(Records drawn from a dataset)
..............................

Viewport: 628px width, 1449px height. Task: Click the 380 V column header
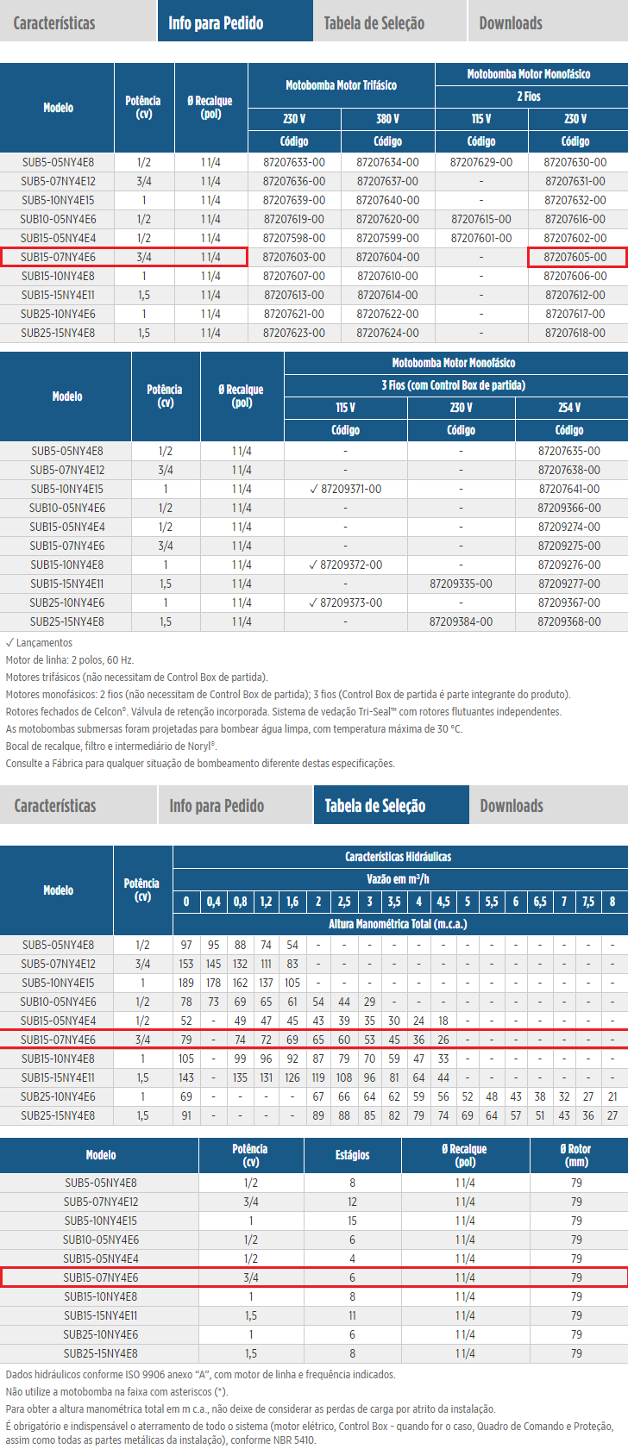[387, 119]
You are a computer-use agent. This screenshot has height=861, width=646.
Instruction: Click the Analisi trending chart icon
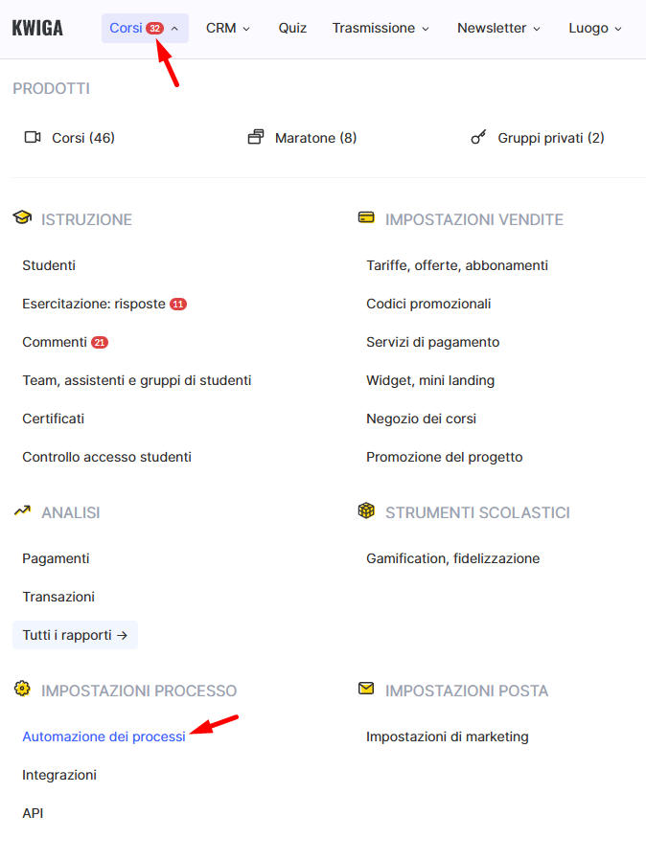click(22, 511)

..............................

GOAL OF THE EXERCISE
Restate the data above verbatim, skipping every image.

ANSWER FOR THE TASK
Viewport: 628px width, 1449px height. Task: Click the 380 V column header
[387, 119]
You are a computer-use agent. This screenshot has height=861, width=646.
Instruction: Click the Analisi trending chart icon
click(22, 511)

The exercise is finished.